El mandatario estadounidense, Barack Obama, y el presidente del Grupo Chrysler y Fiat, Sergio Marchionne, visitan hoy una planta de la automotriz en Ohio, tras el anuncio de que EE.UU. saldrá definitivamente del capital del fabricante estadounidense.

Obama y Marchionne tienen previsto recorrer la planta que Chrysler tiene en la localidad de Toledo para destacar la recuperación del sector del automóvil estadounidense que hace sólo dos años parecía a punto de colapsar.

A última hora de ayer, el Departamento del Tesoro anunció que venderá su participación en Chrysler, un 6 % del capital, a Fiat por 500 millones de dólares por lo que la empresa italiana controlará el 52 % del fabricante estadounidense.

El pasado 24 de mayo, Chrysler pagó al Gobierno estadounidense y las autoridades canadienses 7.600 millones de dólares que debía a los dos países por los préstamos concedidos en 2009 para salvar al fabricante de la quiebra.

Las autoridades canadienses todavía poseen un 1,7 % del capital de Chrysler.

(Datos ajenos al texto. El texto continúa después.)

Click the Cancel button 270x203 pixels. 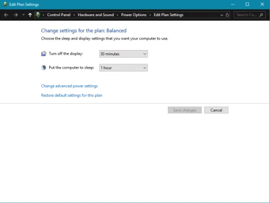[x=216, y=110]
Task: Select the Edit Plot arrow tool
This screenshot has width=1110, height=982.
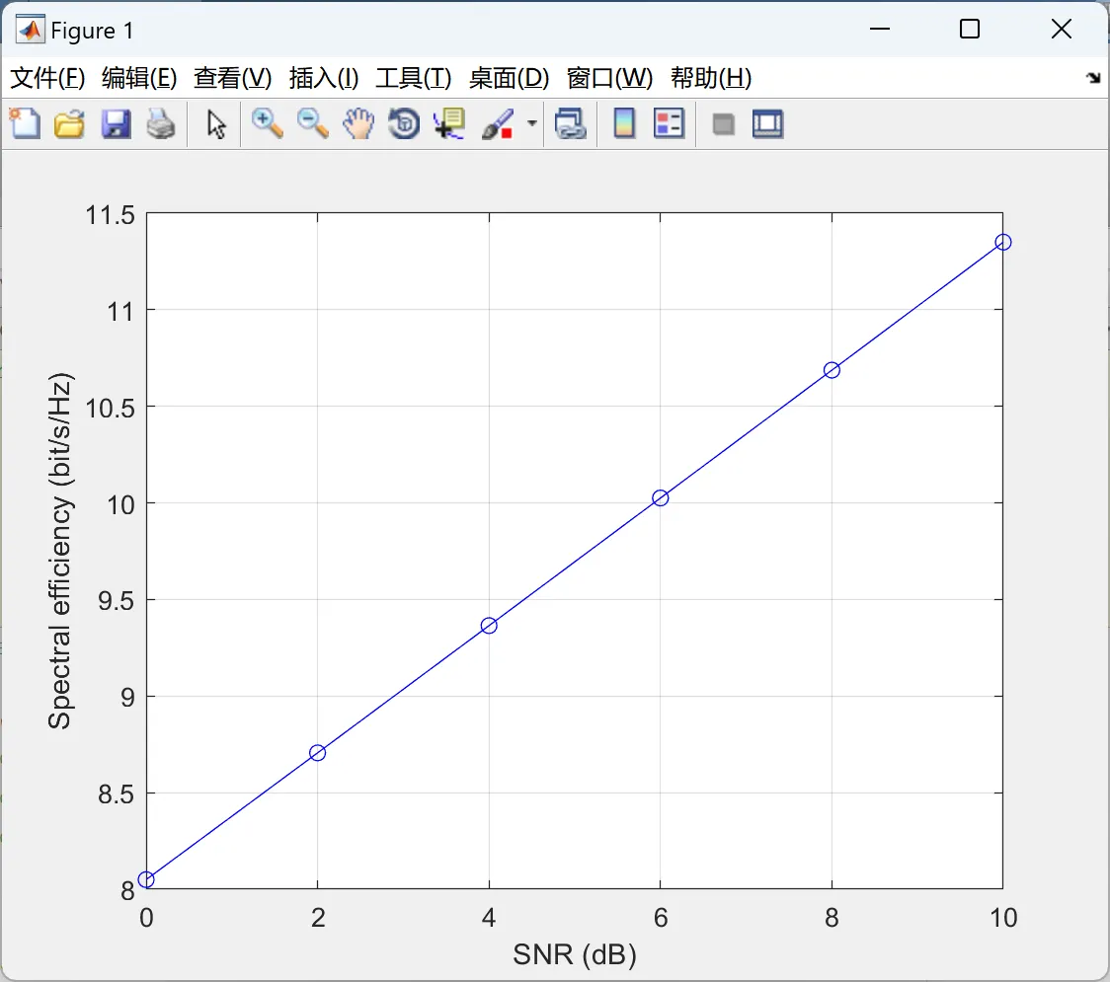Action: (216, 124)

A diferencia del caso estadounidense, Ottawa no tiene la obligación de vender su participación tras la devolución del préstamo de 2009.

El pasado 30 de mayo, el ministro de Finanzas de Canadá, Jim Flaherty, dijo que su país no tenía intención de seguir en posesión de parte del capital de Chrysler, pero tampoco señaló cuando se desprendería de su participación.

Chrysler está considerando una Oferta Pública de Ventas de acciones, similar a la que realizó en noviembre de 2010 General Motors (GM), pero el fabricante tampoco ha indicado cuándo se podría realizar la operación.